20-05-2007, 13:34
|
#3
|
|
Sorunuzu açık olmamakla birlikte şu içtihatı göndermekta fayda görüyorum:
T.C.
YARGITAY
12. HUKUK DAİRESİ
E. 1992/8665
K. 1992/10668
T. 22.9.1992
• HÜKMİ ŞAHSA TEBLİGAT ( Adının Tam ve Doğru Yazılmamış Olması )
• TEBLİGAT ( Tüzel Kişiye )
• TÜZEL KİŞİYE TEBLİGAT ( Yapılma Şekil ve Şartları )
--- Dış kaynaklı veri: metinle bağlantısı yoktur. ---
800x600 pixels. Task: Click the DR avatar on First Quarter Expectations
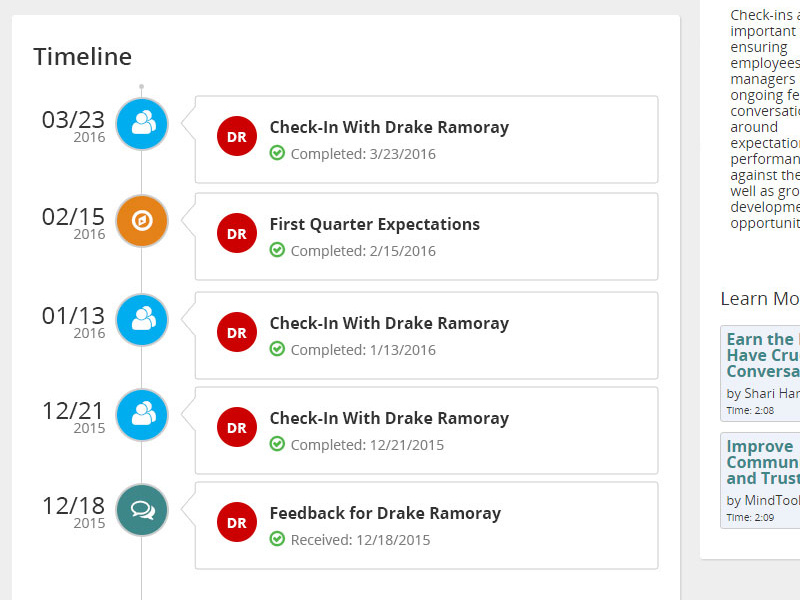[x=237, y=233]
ÖZET : Haciz tebliğ kağıdında ve davetiyelerde hükmi şahsın ismi tam ve doğru biçimde yazılmadığından ve dolayısıyla böyle bir tebliğ de yok hükmünde olacağından, usulsüz tebliğe sonradan muttali olunduğu gerekçesiyle yasal sürenin geçtiğinden söz edilemez.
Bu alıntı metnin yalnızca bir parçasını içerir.